_To do_. Search the entries for lines that contain the word "maxleather", and report each one found.

_Stored data_.

────────────────────────────────────────

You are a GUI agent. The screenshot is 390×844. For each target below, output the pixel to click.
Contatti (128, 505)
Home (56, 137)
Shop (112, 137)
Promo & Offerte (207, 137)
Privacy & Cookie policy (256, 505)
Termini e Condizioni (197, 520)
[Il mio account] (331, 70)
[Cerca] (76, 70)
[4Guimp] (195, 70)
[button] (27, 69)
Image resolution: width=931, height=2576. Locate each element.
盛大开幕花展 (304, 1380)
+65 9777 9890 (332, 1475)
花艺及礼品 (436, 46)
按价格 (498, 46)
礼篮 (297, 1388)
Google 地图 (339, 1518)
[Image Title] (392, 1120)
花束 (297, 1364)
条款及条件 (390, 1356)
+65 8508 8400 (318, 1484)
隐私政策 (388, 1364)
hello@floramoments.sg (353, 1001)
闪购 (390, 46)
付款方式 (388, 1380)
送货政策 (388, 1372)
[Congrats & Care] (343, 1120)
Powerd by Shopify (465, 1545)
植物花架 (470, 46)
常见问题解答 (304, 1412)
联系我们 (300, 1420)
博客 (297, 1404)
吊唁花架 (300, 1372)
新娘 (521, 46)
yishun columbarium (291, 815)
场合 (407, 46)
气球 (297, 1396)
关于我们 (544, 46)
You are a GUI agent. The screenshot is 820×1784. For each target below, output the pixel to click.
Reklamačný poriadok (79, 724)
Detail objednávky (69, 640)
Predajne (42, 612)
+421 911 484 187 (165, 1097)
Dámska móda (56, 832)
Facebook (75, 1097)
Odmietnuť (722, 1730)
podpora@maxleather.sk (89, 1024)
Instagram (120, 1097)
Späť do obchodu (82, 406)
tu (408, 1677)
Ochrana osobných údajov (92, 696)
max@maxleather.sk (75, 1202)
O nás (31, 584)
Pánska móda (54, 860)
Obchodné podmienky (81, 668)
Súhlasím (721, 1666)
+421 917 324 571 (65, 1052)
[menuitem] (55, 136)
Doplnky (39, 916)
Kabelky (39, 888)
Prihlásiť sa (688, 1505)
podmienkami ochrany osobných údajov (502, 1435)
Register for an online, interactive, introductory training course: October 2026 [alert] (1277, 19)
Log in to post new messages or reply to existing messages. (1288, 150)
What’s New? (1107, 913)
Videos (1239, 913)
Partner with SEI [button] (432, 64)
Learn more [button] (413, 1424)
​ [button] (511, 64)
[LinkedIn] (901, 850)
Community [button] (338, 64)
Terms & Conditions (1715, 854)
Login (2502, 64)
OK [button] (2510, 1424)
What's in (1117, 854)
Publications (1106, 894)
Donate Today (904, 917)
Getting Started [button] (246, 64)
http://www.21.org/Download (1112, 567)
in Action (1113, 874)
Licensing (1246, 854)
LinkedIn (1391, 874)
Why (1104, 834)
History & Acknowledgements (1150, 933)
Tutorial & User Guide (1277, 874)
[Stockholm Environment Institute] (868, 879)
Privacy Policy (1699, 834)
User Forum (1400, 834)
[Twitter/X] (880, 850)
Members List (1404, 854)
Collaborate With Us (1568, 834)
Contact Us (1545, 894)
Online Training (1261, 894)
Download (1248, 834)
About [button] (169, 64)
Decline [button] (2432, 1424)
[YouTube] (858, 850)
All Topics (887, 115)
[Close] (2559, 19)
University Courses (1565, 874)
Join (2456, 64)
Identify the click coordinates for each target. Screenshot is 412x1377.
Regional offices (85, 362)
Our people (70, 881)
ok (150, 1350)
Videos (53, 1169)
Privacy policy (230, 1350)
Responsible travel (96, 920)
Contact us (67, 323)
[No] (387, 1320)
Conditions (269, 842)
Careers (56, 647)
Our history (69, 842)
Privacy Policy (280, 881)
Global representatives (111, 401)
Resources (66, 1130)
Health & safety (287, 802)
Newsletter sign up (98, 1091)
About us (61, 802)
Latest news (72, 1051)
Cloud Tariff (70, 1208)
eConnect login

────────────────────────────────────────

_Expected output_.
podpora@maxleather.sk (89, 1024)
max@maxleather.sk (75, 1202)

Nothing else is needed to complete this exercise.